## Task directions
Return the entries in their entirety, precisely as given.

_____

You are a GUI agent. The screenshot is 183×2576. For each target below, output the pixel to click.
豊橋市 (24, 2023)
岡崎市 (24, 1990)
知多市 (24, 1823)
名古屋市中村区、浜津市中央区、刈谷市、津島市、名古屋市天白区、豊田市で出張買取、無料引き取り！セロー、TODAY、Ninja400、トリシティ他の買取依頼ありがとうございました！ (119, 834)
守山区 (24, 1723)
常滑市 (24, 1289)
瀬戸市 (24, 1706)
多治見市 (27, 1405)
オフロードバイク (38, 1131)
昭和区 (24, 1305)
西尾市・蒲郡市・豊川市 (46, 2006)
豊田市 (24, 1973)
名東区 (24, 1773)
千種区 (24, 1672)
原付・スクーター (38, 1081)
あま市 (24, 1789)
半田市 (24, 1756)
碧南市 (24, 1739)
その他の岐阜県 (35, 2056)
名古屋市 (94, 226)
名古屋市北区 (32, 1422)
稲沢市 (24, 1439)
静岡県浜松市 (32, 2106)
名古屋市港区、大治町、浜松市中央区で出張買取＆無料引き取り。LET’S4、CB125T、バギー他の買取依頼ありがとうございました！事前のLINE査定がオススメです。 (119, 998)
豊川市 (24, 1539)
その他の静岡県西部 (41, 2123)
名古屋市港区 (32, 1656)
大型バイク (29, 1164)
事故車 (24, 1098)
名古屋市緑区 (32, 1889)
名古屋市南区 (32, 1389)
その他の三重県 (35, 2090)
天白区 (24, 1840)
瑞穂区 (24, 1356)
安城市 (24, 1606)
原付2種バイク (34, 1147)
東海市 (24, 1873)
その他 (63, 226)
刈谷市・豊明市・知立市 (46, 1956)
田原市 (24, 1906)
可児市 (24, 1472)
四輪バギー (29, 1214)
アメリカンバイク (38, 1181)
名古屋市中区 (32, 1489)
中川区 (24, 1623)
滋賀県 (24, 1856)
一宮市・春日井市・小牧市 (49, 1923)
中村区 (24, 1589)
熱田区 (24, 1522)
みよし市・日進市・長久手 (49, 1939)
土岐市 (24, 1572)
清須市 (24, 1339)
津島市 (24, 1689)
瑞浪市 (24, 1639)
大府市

_____

## Task solution
You are a GUI agent. The screenshot is 183×2576. For each target below, output the pixel to click.
豊橋市 (24, 2023)
岡崎市 (24, 1990)
知多市 (24, 1823)
名古屋市中村区、浜津市中央区、刈谷市、津島市、名古屋市天白区、豊田市で出張買取、無料引き取り！セロー、TODAY、Ninja400、トリシティ他の買取依頼ありがとうございました！ (119, 834)
守山区 (24, 1723)
常滑市 (24, 1289)
瀬戸市 (24, 1706)
多治見市 (27, 1405)
オフロードバイク (38, 1131)
昭和区 (24, 1305)
西尾市・蒲郡市・豊川市 (46, 2006)
豊田市 (24, 1973)
名東区 (24, 1773)
千種区 (24, 1672)
原付・スクーター (38, 1081)
あま市 (24, 1789)
半田市 (24, 1756)
碧南市 (24, 1739)
その他の岐阜県 (35, 2056)
名古屋市 (94, 226)
名古屋市北区 (32, 1422)
稲沢市 (24, 1439)
静岡県浜松市 (32, 2106)
名古屋市港区、大治町、浜松市中央区で出張買取＆無料引き取り。LET’S4、CB125T、バギー他の買取依頼ありがとうございました！事前のLINE査定がオススメです。 (119, 998)
豊川市 (24, 1539)
その他の静岡県西部 (41, 2123)
名古屋市港区 (32, 1656)
大型バイク (29, 1164)
事故車 (24, 1098)
名古屋市緑区 (32, 1889)
名古屋市南区 (32, 1389)
その他の三重県 (35, 2090)
天白区 (24, 1840)
瑞穂区 (24, 1356)
安城市 (24, 1606)
原付2種バイク (34, 1147)
東海市 (24, 1873)
その他 (63, 226)
刈谷市・豊明市・知立市 (46, 1956)
田原市 (24, 1906)
可児市 (24, 1472)
四輪バギー (29, 1214)
アメリカンバイク (38, 1181)
名古屋市中区 (32, 1489)
中川区 (24, 1623)
滋賀県 (24, 1856)
一宮市・春日井市・小牧市 (49, 1923)
中村区 (24, 1589)
熱田区 (24, 1522)
みよし市・日進市・長久手 (49, 1939)
土岐市 (24, 1572)
清須市 (24, 1339)
津島市 (24, 1689)
瑞浪市 (24, 1639)
大府市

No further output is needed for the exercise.